Vous souhaitez prendre des décisions collectives après les avoir discutées ne nécessitant pas de rencontres en présence ? Loomio permet de réaliser des votes par consensus. D’autres plateformes telle Democracy OS sont également à explorer.

Développé par la même communauté néo-zélandaise, CoBudget permet à un groupe de proposer différents projets dans lesquels investir, puis d’inviter chaque membre du groupe à affecter ses fonds aux projets les plus pertinents.

Pour une gestion plus traditionnelle, GnuCash est un bon moyen de garder l’œil sur votre comptabilité.

Lire et convertir

Vous devez gérer vos livres en ligne? Calibre est un outil pour lire et convertir.

Certains livres sont protégés par un DRM (.ascm) et doivent être téléchargés par le biais d’un logiciel spécifique.

Certaines librairies ont aussi un format spécifique (.azw), qui ne fonctionne que sur leurs appareils.
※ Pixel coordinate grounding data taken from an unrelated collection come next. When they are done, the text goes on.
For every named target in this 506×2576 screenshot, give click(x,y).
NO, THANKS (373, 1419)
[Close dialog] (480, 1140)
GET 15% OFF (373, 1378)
Il existe des outils qui suppriment ces protections, mais vous préférerez peut-être rechercher des listes de livres publiés dans le domaine public.

Modéliser et illustrer

La visualisation est souvent efficace pour donner une vue d'ensemble sur un sujet.

Les outils intéressants sont FreeMind pour une carte heuristique standard et Compendium NG pour une cartographie à plusieurs niveaux. MetaMaps est une option intéressante pour les cartes en ligne.
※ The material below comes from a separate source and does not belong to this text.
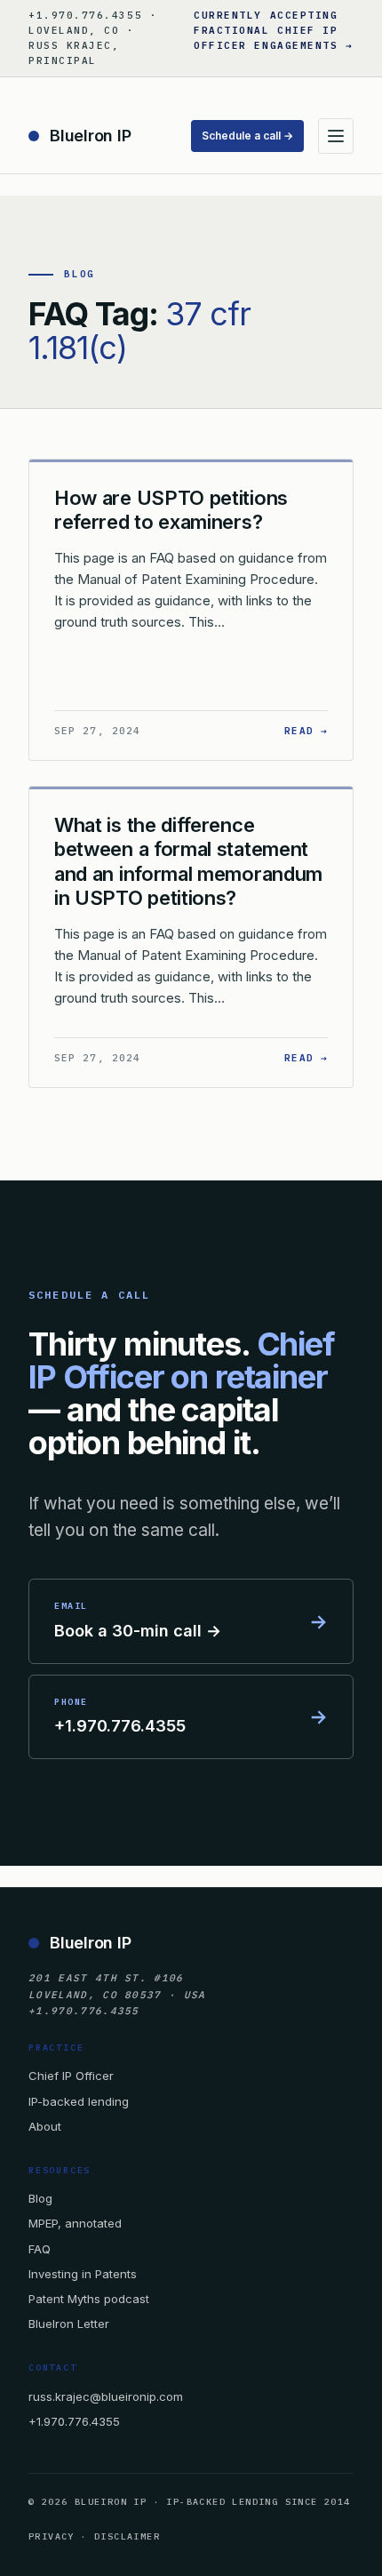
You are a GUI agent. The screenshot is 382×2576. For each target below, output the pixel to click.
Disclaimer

Pour les diagrammes et les graphiques, Calligra Flow or Dia peuvent être utilisés. LibreOffice vient également avec son propre outil.

Si vous souhaitez dessiner des schémas électriques, tournez-vous vers KiCad, Fritzing ou gEDA. Pour créer un modèle 3D, Blender peut vous aider. Pour fabriquer vos modèles en impression 3D, Slic3r permet de convertir votre document pour l’imprimante. De nombreux modèles éditables sont également disponibles sur des sites tels que Thingiverse.

Pour ce qui est des illustrations, si vous souhaitez éditer des graphiques pixelisés tels que des photos, utilisez GIMP. Pour des graphiques vectoriels – qui conservent la même qualité, quel que soit la taille –, utilisez Inkskape. Plus d'explications.

Des images libres de droits sont disponibles sur des bases telles que WikiMedia Commons et Pexels. Des icônes sont aussi accessibles sur des sites tels que FlatIcon ou PublicDomainVectors.

Écrire

LibreOffice est le logiciel standard dont vous avez besoin. Outre Writer, il fournit une suite d’outils : Calc, Impress, Draw, Base, Math et Graphiques.

Pour travailler simultanément avec d'autres personnes sur le même document, Sandstrom est une alternative à Google Drive qui vous permet de choisir l'emplacement de stockage de vos données. La gestion des modifications et commentaires n'est cependant pas encore optimale.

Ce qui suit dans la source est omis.